• [Requirement] Rewrite the listing from the line containing "You are a GUI" through the end of the listing, both included, with "screenshot" replaced by "screen image" and nothing else changed. Leave the pictures out of your answer.

------------------------------------------------------------------------

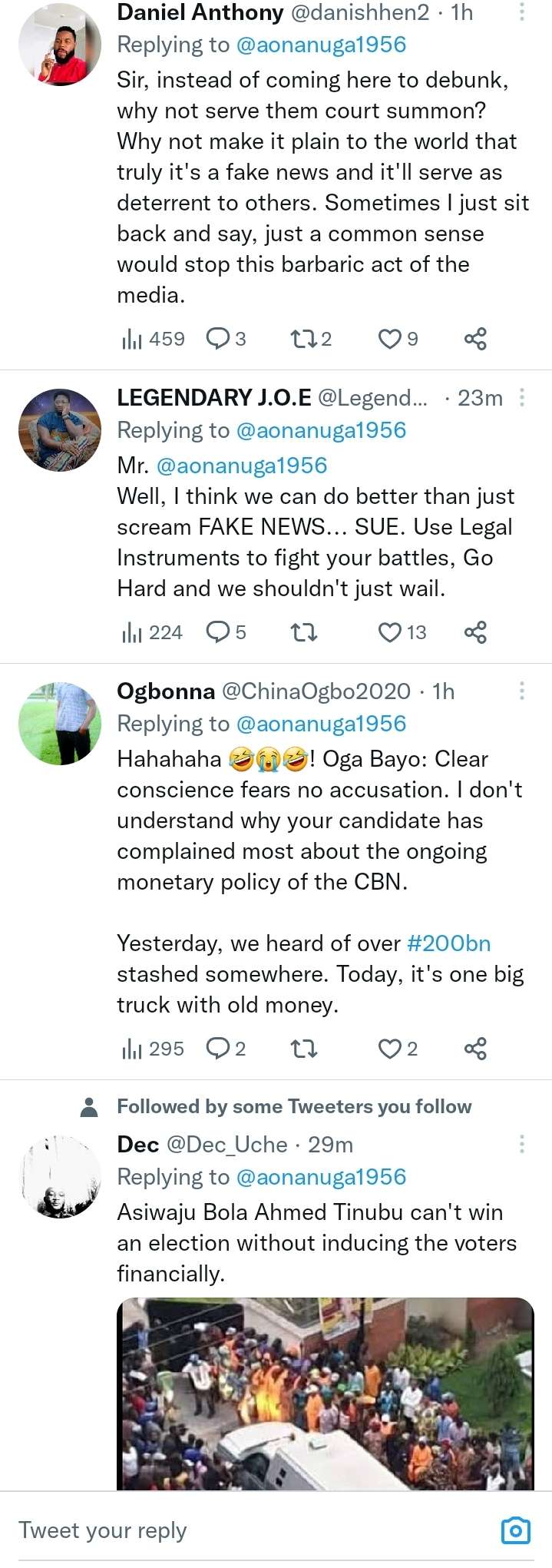Share LEGENDARY J.O.E's tweet

tap(475, 632)
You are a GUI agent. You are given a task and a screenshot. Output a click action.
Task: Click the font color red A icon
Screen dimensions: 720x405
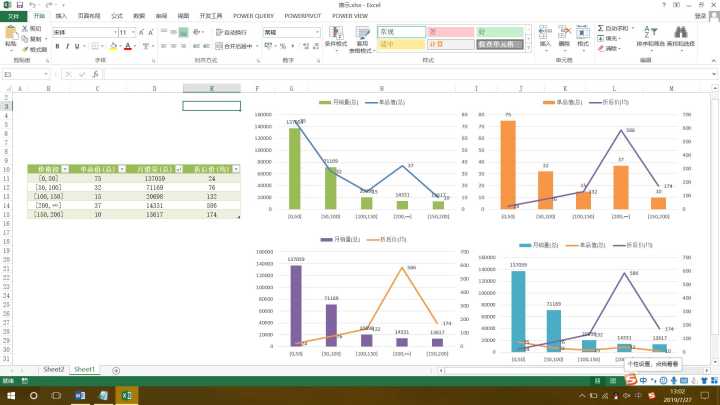point(128,46)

------------------------------------------------------------------------

• [Exercise output]
You are a GUI agent. You are given a task and a screen image. Output a click action.
Task: Click the font color red A icon
Screen dimensions: 720x405
point(128,46)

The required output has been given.